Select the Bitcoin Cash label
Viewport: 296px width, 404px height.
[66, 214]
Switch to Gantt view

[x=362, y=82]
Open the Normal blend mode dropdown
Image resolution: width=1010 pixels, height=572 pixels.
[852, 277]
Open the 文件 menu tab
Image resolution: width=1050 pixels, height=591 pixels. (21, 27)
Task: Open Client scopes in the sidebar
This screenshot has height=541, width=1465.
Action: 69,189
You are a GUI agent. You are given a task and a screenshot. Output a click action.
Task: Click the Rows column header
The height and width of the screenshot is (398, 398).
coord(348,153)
______
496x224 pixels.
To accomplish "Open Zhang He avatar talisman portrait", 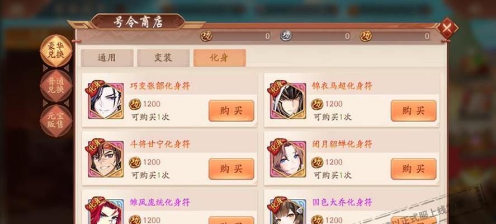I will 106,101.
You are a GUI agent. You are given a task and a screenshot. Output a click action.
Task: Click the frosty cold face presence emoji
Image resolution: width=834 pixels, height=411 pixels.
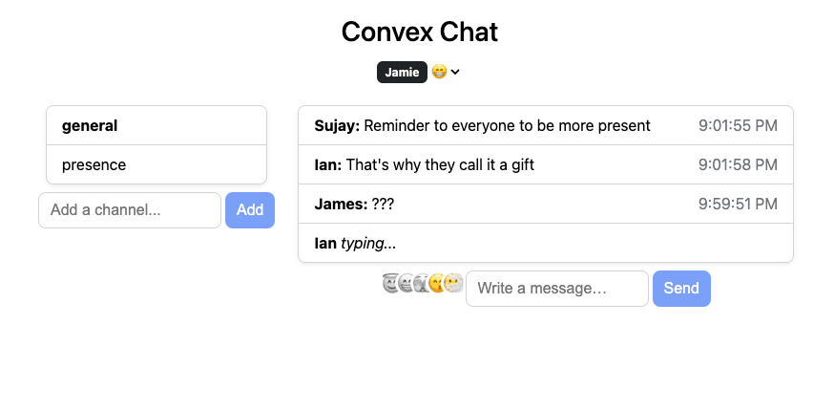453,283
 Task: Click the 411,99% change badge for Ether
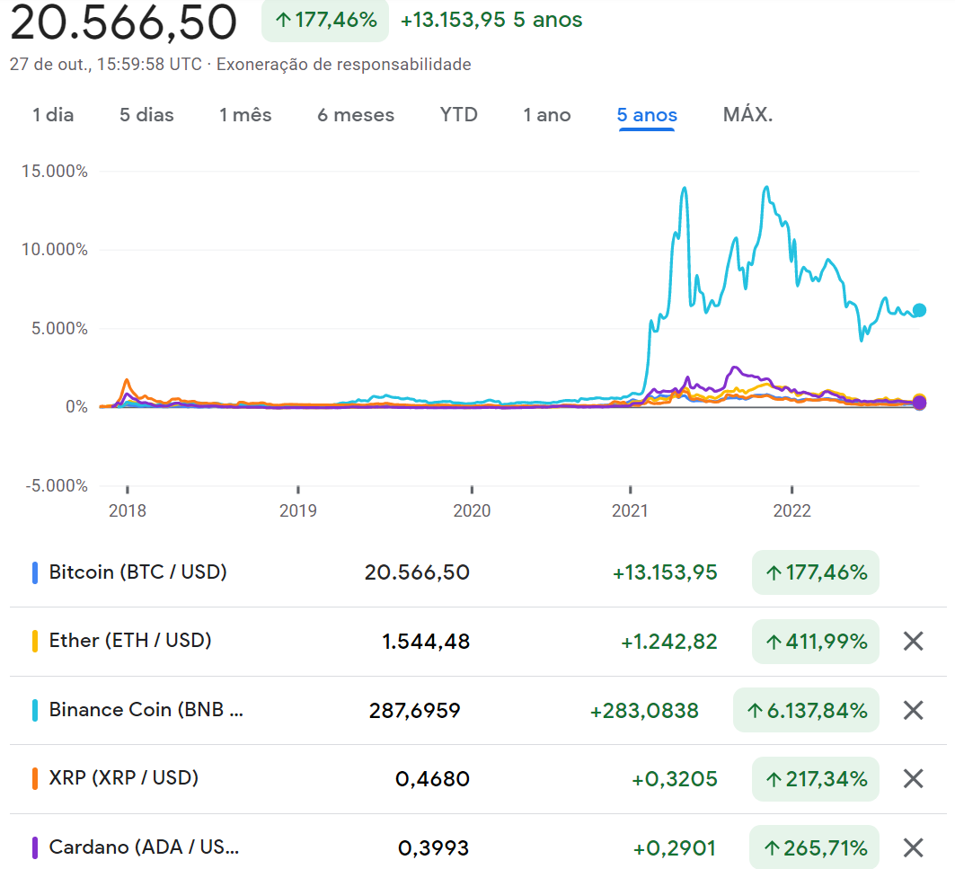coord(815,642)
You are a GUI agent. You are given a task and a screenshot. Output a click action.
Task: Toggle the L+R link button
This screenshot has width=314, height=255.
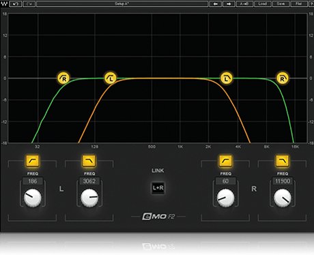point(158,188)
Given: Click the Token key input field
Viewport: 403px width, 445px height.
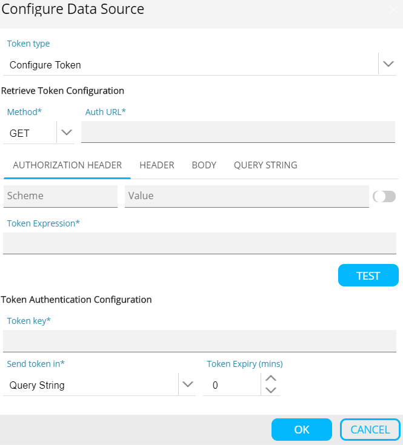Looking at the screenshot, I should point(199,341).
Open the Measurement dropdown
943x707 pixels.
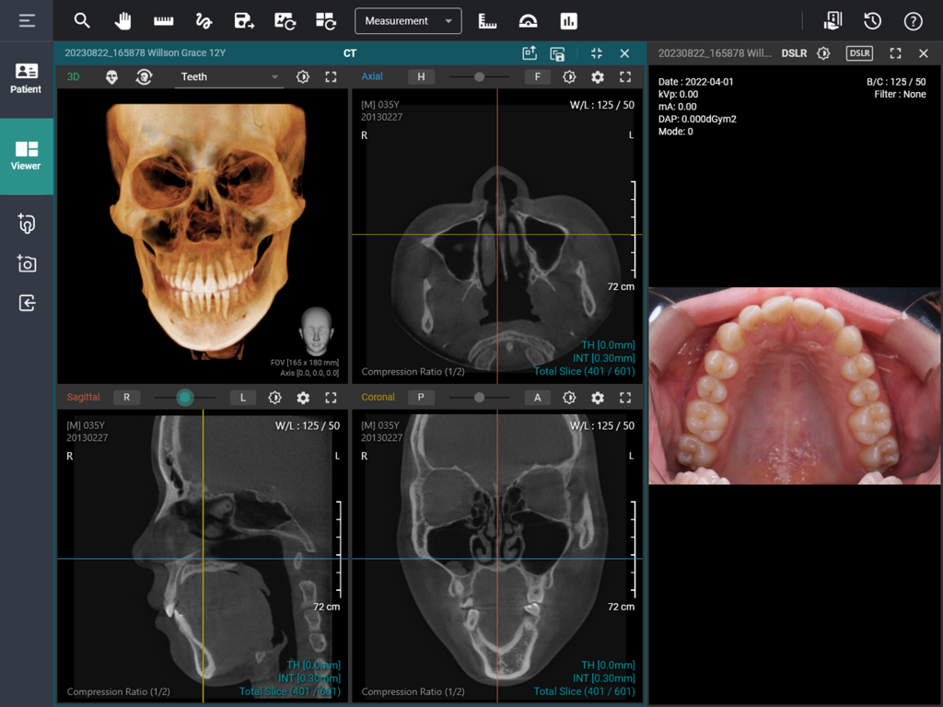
______
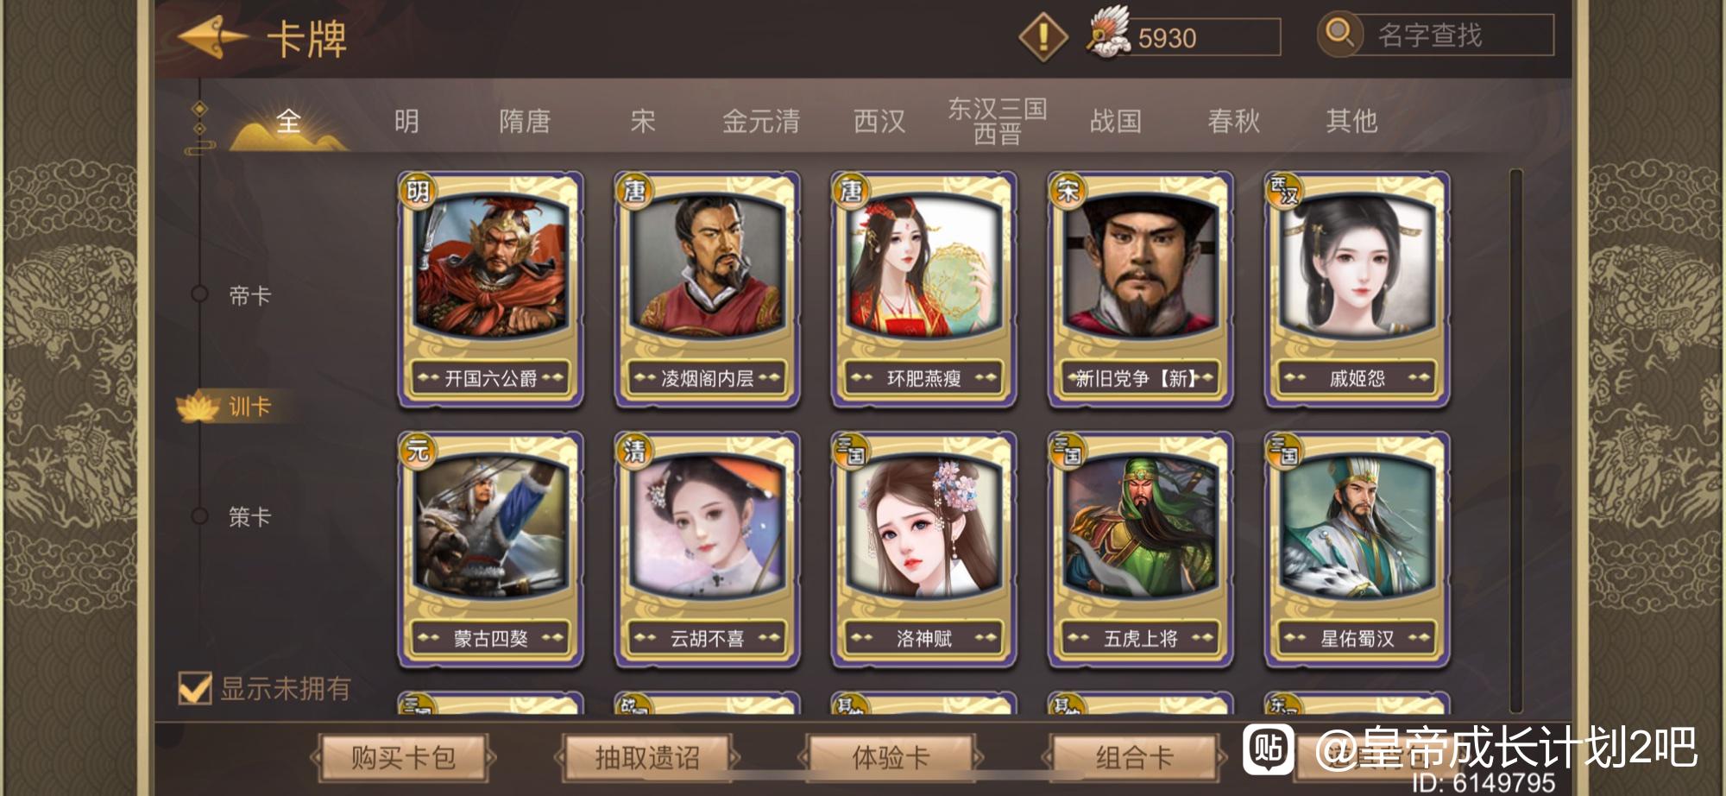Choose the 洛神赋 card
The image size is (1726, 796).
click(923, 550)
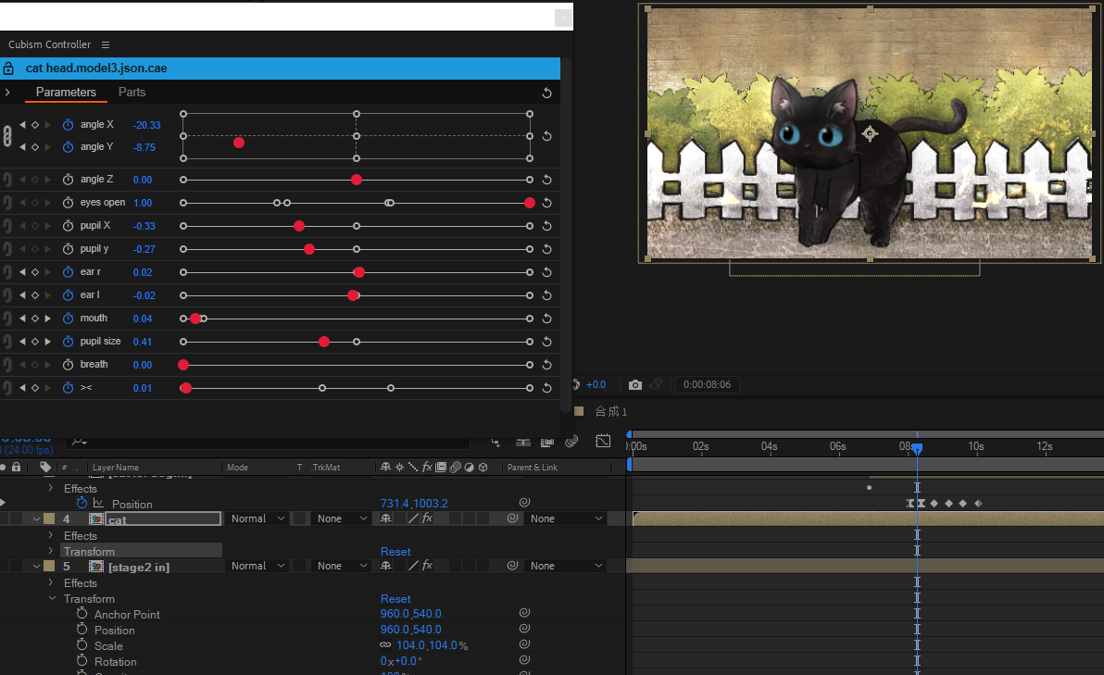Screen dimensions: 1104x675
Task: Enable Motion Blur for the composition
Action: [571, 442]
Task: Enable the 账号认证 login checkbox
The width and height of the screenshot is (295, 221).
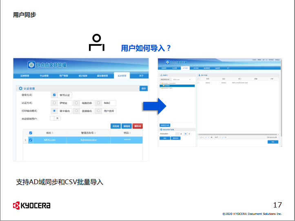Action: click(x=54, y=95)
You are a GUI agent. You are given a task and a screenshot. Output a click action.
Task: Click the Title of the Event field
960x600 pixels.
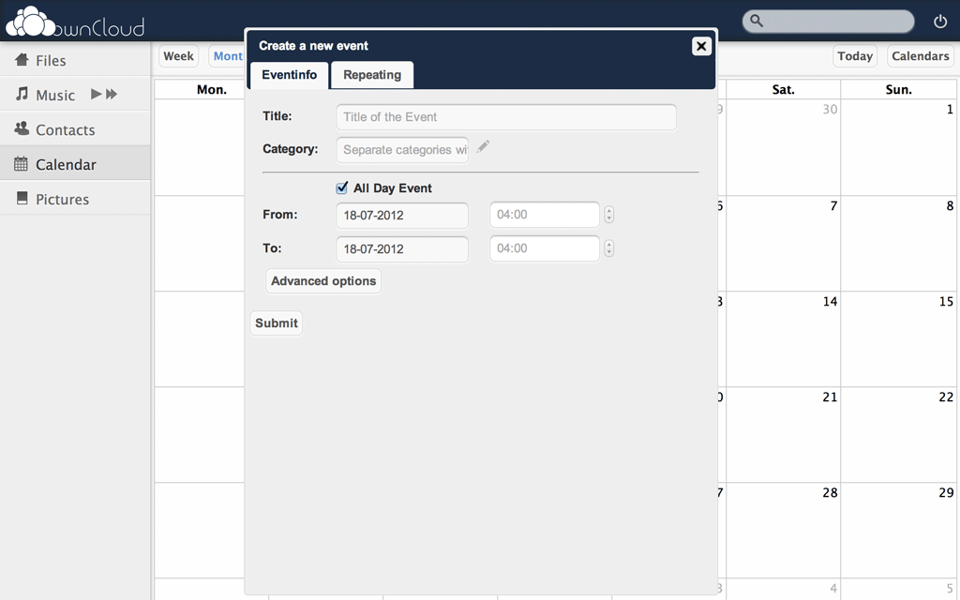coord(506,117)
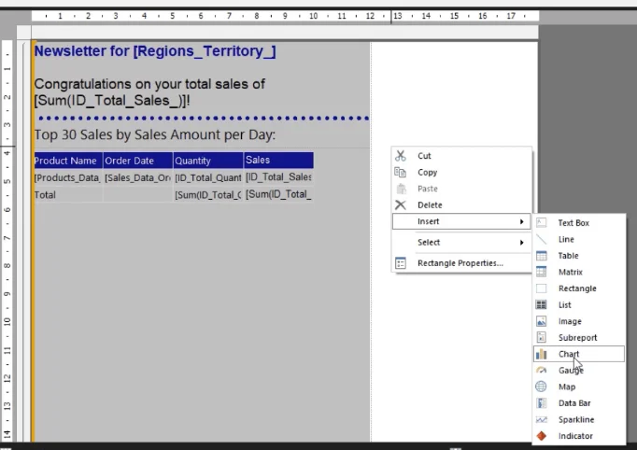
______
### What the task requires
Leave out the images and write out the lines above exactly, from the one with "Given: Click the Token key input field" up to and including the one with "943x707 pixels.".

### Solution for this problem
Given: Click the Token key input field
Viewport: 403px width, 445px height.
Looking at the screenshot, I should point(199,341).
Open the Measurement dropdown
943x707 pixels.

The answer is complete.